START Task material

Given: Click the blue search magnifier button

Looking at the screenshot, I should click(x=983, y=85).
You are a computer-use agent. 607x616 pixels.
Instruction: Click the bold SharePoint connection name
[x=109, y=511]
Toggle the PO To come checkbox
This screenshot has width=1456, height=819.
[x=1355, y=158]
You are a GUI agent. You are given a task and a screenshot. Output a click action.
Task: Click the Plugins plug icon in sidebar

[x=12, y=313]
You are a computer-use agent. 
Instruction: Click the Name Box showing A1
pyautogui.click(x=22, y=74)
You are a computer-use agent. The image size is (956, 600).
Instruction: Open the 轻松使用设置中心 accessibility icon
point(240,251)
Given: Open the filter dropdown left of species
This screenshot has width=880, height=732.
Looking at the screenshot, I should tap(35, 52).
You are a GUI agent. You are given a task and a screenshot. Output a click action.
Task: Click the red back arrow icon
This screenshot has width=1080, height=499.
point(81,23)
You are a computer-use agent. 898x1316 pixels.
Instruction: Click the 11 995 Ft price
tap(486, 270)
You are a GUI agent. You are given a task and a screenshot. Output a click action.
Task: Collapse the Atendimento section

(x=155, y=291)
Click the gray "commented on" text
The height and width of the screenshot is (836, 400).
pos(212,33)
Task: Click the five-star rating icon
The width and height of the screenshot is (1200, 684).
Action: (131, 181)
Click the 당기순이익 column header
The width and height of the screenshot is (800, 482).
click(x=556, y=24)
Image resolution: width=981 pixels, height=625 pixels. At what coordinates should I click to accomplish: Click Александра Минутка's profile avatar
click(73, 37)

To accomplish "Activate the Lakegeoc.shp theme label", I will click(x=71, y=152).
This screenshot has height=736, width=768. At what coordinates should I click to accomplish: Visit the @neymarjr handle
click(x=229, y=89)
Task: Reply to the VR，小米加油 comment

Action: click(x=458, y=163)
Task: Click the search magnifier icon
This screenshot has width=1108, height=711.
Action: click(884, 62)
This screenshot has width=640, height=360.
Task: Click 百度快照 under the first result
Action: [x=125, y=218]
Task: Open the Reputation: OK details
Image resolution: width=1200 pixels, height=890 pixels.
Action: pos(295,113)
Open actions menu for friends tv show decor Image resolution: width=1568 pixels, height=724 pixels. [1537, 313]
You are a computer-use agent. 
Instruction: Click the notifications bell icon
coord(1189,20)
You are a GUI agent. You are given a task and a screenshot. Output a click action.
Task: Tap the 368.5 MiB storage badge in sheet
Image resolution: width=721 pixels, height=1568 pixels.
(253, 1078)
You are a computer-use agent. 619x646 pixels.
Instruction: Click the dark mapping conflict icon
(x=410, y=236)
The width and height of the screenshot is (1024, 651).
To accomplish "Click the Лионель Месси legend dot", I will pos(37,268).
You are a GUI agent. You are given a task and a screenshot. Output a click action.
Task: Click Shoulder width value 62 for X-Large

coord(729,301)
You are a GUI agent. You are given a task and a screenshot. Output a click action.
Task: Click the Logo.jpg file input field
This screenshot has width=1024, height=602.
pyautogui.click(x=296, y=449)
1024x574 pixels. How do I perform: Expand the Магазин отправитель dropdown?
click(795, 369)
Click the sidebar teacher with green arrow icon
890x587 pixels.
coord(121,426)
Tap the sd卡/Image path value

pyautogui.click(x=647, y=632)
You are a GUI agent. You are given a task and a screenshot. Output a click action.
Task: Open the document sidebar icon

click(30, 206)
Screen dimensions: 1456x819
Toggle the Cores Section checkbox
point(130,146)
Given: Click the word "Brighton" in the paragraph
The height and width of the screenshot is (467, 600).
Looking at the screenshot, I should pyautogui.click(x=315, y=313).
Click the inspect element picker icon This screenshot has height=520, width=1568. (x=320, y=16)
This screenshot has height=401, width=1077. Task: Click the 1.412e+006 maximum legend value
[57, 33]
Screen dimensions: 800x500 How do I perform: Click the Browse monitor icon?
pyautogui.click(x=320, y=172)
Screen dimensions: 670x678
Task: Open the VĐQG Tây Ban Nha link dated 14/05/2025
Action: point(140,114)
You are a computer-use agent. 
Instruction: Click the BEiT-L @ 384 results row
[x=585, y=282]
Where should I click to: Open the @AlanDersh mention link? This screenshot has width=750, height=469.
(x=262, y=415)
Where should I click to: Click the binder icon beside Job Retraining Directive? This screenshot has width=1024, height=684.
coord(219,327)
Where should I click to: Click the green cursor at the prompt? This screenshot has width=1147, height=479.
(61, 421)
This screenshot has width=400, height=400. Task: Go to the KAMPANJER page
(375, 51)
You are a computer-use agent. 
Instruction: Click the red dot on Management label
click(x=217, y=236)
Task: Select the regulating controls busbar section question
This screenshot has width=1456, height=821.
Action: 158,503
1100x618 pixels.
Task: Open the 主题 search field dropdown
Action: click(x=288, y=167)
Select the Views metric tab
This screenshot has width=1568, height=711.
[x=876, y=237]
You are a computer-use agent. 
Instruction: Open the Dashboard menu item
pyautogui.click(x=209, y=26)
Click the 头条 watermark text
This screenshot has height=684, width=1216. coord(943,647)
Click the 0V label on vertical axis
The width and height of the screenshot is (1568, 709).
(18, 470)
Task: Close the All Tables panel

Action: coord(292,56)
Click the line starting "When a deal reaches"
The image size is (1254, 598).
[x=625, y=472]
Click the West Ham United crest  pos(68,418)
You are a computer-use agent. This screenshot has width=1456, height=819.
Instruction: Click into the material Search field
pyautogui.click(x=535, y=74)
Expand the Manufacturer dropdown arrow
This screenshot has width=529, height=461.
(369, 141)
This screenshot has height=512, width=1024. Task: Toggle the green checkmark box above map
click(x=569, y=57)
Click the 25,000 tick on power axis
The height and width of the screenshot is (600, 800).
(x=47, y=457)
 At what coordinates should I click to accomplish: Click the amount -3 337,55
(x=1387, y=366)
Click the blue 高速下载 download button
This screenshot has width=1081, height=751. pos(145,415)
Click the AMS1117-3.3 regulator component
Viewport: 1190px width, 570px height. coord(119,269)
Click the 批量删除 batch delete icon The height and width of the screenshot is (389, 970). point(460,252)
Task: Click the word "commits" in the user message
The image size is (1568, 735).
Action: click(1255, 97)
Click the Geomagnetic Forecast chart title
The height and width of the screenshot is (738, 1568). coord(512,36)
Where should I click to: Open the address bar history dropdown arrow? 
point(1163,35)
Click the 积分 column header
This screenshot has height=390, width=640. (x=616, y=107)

END Task material

▶ _Exercise goal_:
After reading the material above, repeat all of it exactly.

▶ _Task result_:
Given: Click the blue search magnifier button

Looking at the screenshot, I should click(x=983, y=85).
You are a computer-use agent. 607x616 pixels.
Instruction: Click the bold SharePoint connection name
[x=109, y=511]
Toggle the PO To come checkbox
This screenshot has width=1456, height=819.
[x=1355, y=158]
You are a GUI agent. You are given a task and a screenshot. Output a click action.
Task: Click the Plugins plug icon in sidebar

[x=12, y=313]
You are a computer-use agent. 
Instruction: Click the Name Box showing A1
pyautogui.click(x=22, y=74)
You are a computer-use agent. The image size is (956, 600).
Instruction: Open the 轻松使用设置中心 accessibility icon
point(240,251)
Given: Open the filter dropdown left of species
This screenshot has width=880, height=732.
Looking at the screenshot, I should tap(35, 52).
You are a GUI agent. You are given a task and a screenshot. Output a click action.
Task: Click the red back arrow icon
This screenshot has width=1080, height=499.
point(81,23)
You are a computer-use agent. 898x1316 pixels.
Instruction: Click the 11 995 Ft price
tap(486, 270)
You are a GUI agent. You are given a task and a screenshot. Output a click action.
Task: Collapse the Atendimento section

(x=155, y=291)
Click the gray "commented on" text
The height and width of the screenshot is (836, 400).
pos(212,33)
Task: Click the five-star rating icon
The width and height of the screenshot is (1200, 684).
Action: (131, 181)
Click the 당기순이익 column header
The width and height of the screenshot is (800, 482).
click(x=556, y=24)
Image resolution: width=981 pixels, height=625 pixels. At what coordinates should I click to accomplish: Click Александра Минутка's profile avatar
click(73, 37)

To accomplish "Activate the Lakegeoc.shp theme label", I will click(x=71, y=152).
This screenshot has height=736, width=768. At what coordinates should I click to accomplish: Visit the @neymarjr handle
click(x=229, y=89)
Task: Reply to the VR，小米加油 comment

Action: click(x=458, y=163)
Task: Click the search magnifier icon
This screenshot has width=1108, height=711.
Action: click(884, 62)
This screenshot has width=640, height=360.
Task: Click 百度快照 under the first result
Action: [x=125, y=218]
Task: Open the Reputation: OK details
Image resolution: width=1200 pixels, height=890 pixels.
Action: pos(295,113)
Open actions menu for friends tv show decor Image resolution: width=1568 pixels, height=724 pixels. [1537, 313]
You are a computer-use agent. 
Instruction: Click the notifications bell icon
coord(1189,20)
You are a GUI agent. You are given a task and a screenshot. Output a click action.
Task: Tap the 368.5 MiB storage badge in sheet
Image resolution: width=721 pixels, height=1568 pixels.
(253, 1078)
You are a computer-use agent. 619x646 pixels.
Instruction: Click the dark mapping conflict icon
(x=410, y=236)
The width and height of the screenshot is (1024, 651).
To accomplish "Click the Лионель Месси legend dot", I will pos(37,268).
You are a GUI agent. You are given a task and a screenshot. Output a click action.
Task: Click Shoulder width value 62 for X-Large

coord(729,301)
You are a GUI agent. You are given a task and a screenshot. Output a click action.
Task: Click the Logo.jpg file input field
This screenshot has width=1024, height=602.
pyautogui.click(x=296, y=449)
1024x574 pixels. How do I perform: Expand the Магазин отправитель dropdown?
click(795, 369)
Click the sidebar teacher with green arrow icon
890x587 pixels.
coord(121,426)
Tap the sd卡/Image path value

pyautogui.click(x=647, y=632)
You are a GUI agent. You are given a task and a screenshot. Output a click action.
Task: Open the document sidebar icon

click(30, 206)
Screen dimensions: 1456x819
Toggle the Cores Section checkbox
point(130,146)
Given: Click the word "Brighton" in the paragraph
The height and width of the screenshot is (467, 600).
Looking at the screenshot, I should pyautogui.click(x=315, y=313).
Click the inspect element picker icon This screenshot has height=520, width=1568. (x=320, y=16)
This screenshot has height=401, width=1077. Task: Click the 1.412e+006 maximum legend value
[57, 33]
Screen dimensions: 800x500 How do I perform: Click the Browse monitor icon?
pyautogui.click(x=320, y=172)
Screen dimensions: 670x678
Task: Open the VĐQG Tây Ban Nha link dated 14/05/2025
Action: point(140,114)
You are a computer-use agent. 
Instruction: Click the BEiT-L @ 384 results row
[x=585, y=282]
Where should I click to: Open the @AlanDersh mention link? This screenshot has width=750, height=469.
(x=262, y=415)
Where should I click to: Click the binder icon beside Job Retraining Directive? This screenshot has width=1024, height=684.
coord(219,327)
Where should I click to: Click the green cursor at the prompt? This screenshot has width=1147, height=479.
(61, 421)
This screenshot has width=400, height=400. Task: Go to the KAMPANJER page
(375, 51)
You are a computer-use agent. 
Instruction: Click the red dot on Management label
click(x=217, y=236)
Task: Select the regulating controls busbar section question
This screenshot has width=1456, height=821.
Action: 158,503
1100x618 pixels.
Task: Open the 主题 search field dropdown
Action: click(x=288, y=167)
Select the Views metric tab
This screenshot has width=1568, height=711.
[x=876, y=237]
You are a computer-use agent. 
Instruction: Open the Dashboard menu item
pyautogui.click(x=209, y=26)
Click the 头条 watermark text
This screenshot has height=684, width=1216. coord(943,647)
Click the 0V label on vertical axis
The width and height of the screenshot is (1568, 709).
(18, 470)
Task: Close the All Tables panel

Action: coord(292,56)
Click the line starting "When a deal reaches"
The image size is (1254, 598).
[x=625, y=472]
Click the West Ham United crest  pos(68,418)
You are a computer-use agent. This screenshot has width=1456, height=819.
Instruction: Click into the material Search field
pyautogui.click(x=535, y=74)
Expand the Manufacturer dropdown arrow
This screenshot has width=529, height=461.
(369, 141)
This screenshot has height=512, width=1024. Task: Toggle the green checkmark box above map
click(x=569, y=57)
Click the 25,000 tick on power axis
The height and width of the screenshot is (600, 800).
(x=47, y=457)
 At what coordinates should I click to accomplish: Click the amount -3 337,55
(x=1387, y=366)
Click the blue 高速下载 download button
This screenshot has width=1081, height=751. pos(145,415)
Click the AMS1117-3.3 regulator component
Viewport: 1190px width, 570px height. coord(119,269)
Click the 批量删除 batch delete icon The height and width of the screenshot is (389, 970). point(460,252)
Task: Click the word "commits" in the user message
The image size is (1568, 735).
Action: click(1255, 97)
Click the Geomagnetic Forecast chart title
The height and width of the screenshot is (738, 1568). coord(512,36)
Where should I click to: Open the address bar history dropdown arrow? 
point(1163,35)
Click the 积分 column header
This screenshot has height=390, width=640. (x=616, y=107)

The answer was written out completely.